● Selected text
Wind is an important element in creating believable and visually pleasant vegetation. The problem of simulating tree motion in a wind field is a complex, scientific topic. Most scientific approaches use physical simulation techniques based on motion equations that apply wind force to individual branches. Such simulations usually are prohibitive for time-constrained applications, and moreover, they can result in a less-than-natural look because of the inherent complexity of the underlying problem.

The actual motion of trees in a wind field depends on various factors, such as the stiffness and length of branches, the size and shape of leaf crowns, the conditions of the wind field, and turbulence inside the tree crown, as noted by Harker 2002.

Given the complexity of the forces affecting trees in the wind and actual observations of trees under natural conditions, we can observe that tree movements are random. Thus, a number of methods abandon physically correct simulations, instead modeling tree movement as a stochastic process.

● Request A
Please copy the pointing-data rows below word for word, leaving out the pictures.

Pointing data for screenshots
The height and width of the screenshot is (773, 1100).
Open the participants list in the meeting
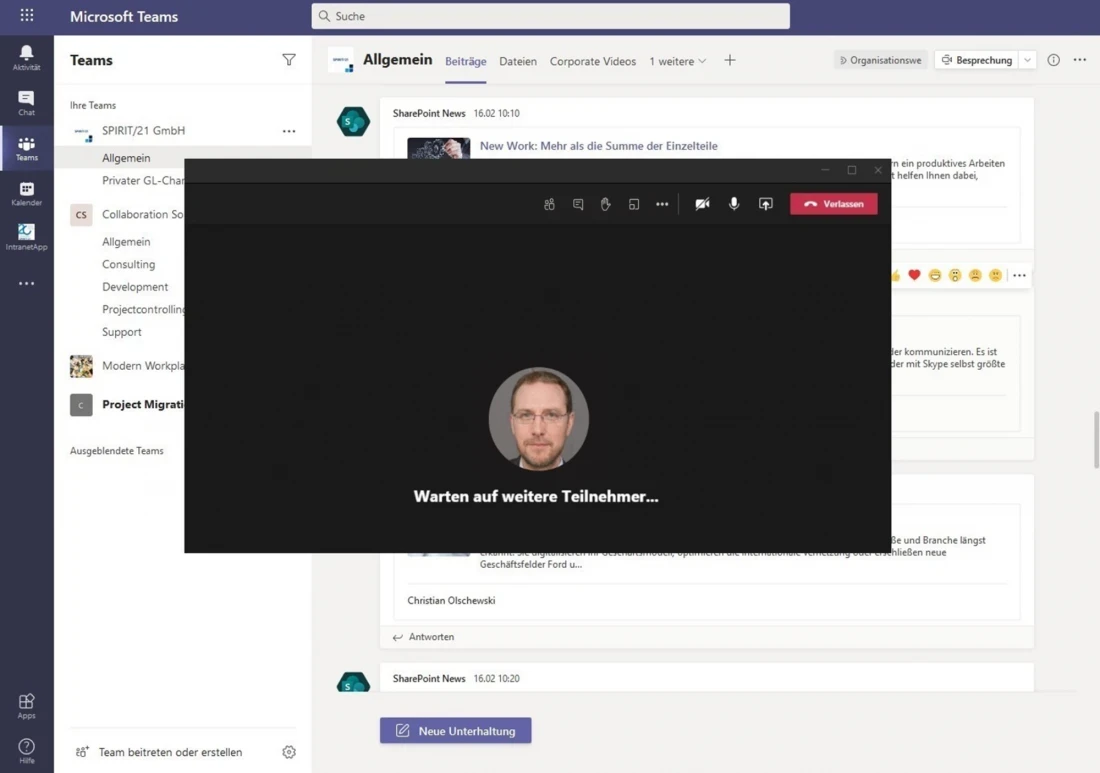point(549,204)
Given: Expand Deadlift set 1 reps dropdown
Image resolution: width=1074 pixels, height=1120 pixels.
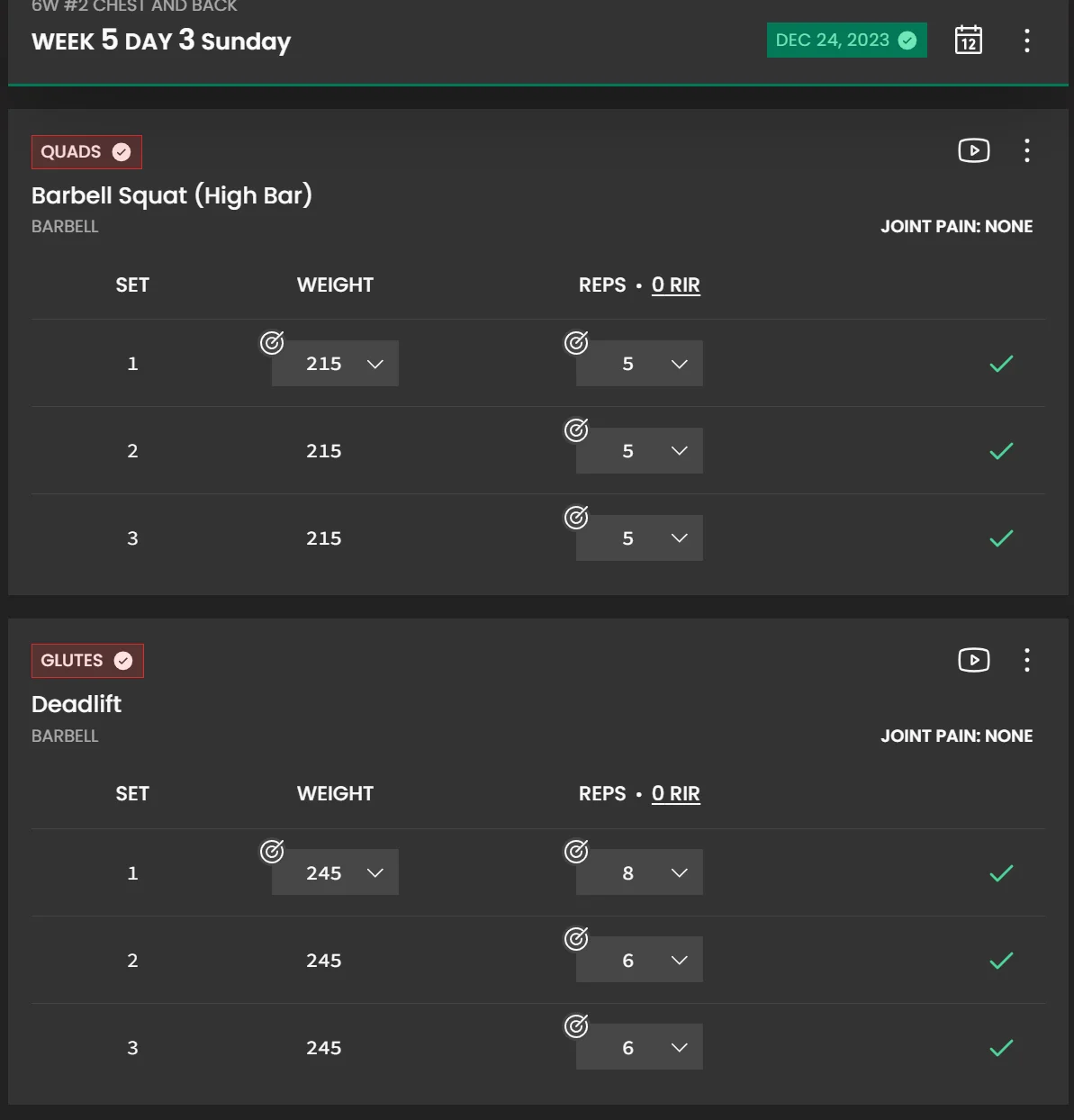Looking at the screenshot, I should 639,873.
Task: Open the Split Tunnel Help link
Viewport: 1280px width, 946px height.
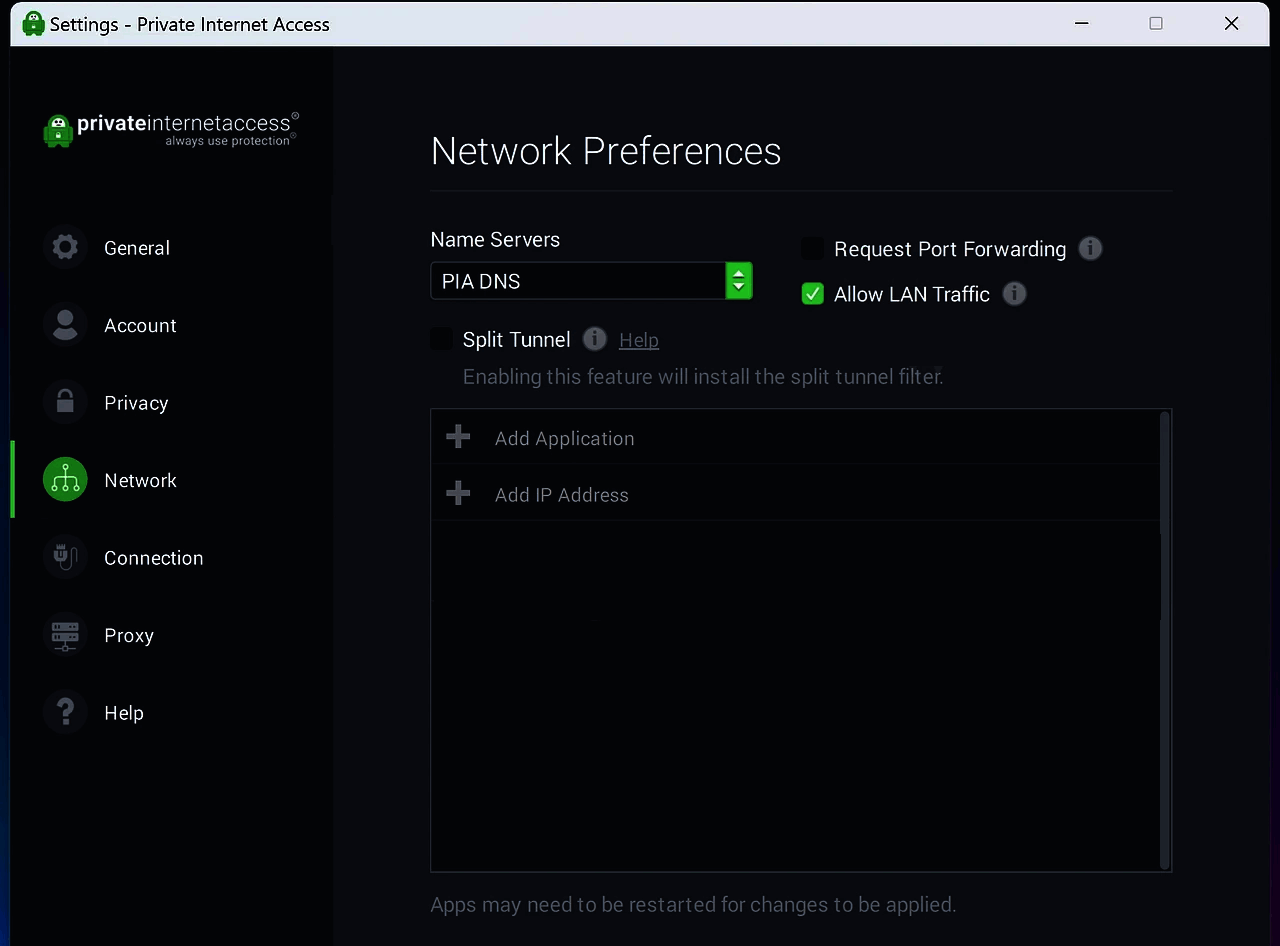Action: coord(638,340)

● Request B
Answer these questions from the passage on wind and tree motion above:
(i) On what are the physical simulation techniques used by most scientific approaches based?
(ii) Which source is cited for the factors that the actual motion of trees in a wind field depends on?
(iii) As what kind of process do a number of methods model tree movement instead of using physically correct simulations?

● Answer A
The height and width of the screenshot is (773, 1100).
Open the participants list in the meeting
point(549,204)
Given: Expand Deadlift set 1 reps dropdown
Image resolution: width=1074 pixels, height=1120 pixels.
Looking at the screenshot, I should 639,873.
Task: Open the Split Tunnel Help link
Viewport: 1280px width, 946px height.
Action: coord(638,340)

● Answer B
(i) Motion equations that apply wind force to individual branches.
(ii) Harker 2002.
(iii) A stochastic process.